Josef Urban is a postdoctoral researcher at the Institute for Computing and Information Sciences of the Radboud University in Nijmegen, the Netherlands. His main interest is development of combined inductive and deductive AI methods over large formal (fully semantically specified) knowledge bases, such as large corpora of formally stated mathematical definitions, theorems and proofs. This involves deductive AI fields such as Automated Theorem Proving (ATP) and inductive AI fields such as Machine Learning. In 2003, he made the largest corpus of formal mathematics – the Mizar library – available to ATP and AI methods, and since then has been developing the first approaches, systems and benchmarks for AI and automated reasoning over such corpora. His Machine Learner for Automated Reasoning (MaLARea) has in 2013 solved by a large margin most problems in the mathematically oriented Large Theory division of the CADE Automated Systems Competition (CASC). The system is based on several positive-feedback loops between deducing new proofs and learning how to guide the reasoning process based on successful proofs. Such AI methods are also being deployed as systems that assist interactive theorem proving and formal verification in systems like Mizar, Isabelle and HOL Light.

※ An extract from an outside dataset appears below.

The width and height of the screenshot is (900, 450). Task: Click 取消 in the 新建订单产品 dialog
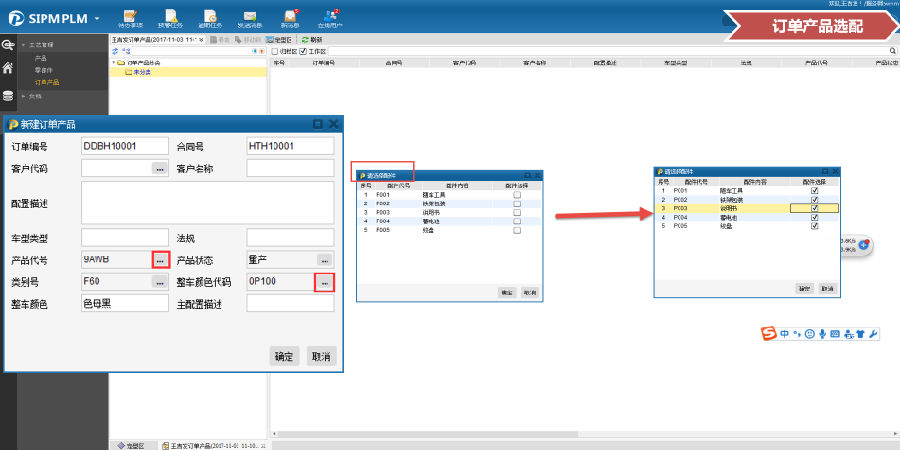[x=320, y=356]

He received his PhD in Computers Science from the Charles University in Prague in 2004, and MSc in Mathematics at the same university in 1998. In 2003, he co-founded the Prague Automated Reasoning Group, and from 2006 to 2008 he was a Marie-Curie fellow at the University of Miami.

**Luke Muehlhauser**: In Urban & Vyskocil (2013) and other articles, you write about the state of the art in both the formalization of mathematics and automated theorem proving. Before I ask about machine learning in this context, could you quickly sum up for us what we can and can’t do at this stage, when it comes to automated theorem proving?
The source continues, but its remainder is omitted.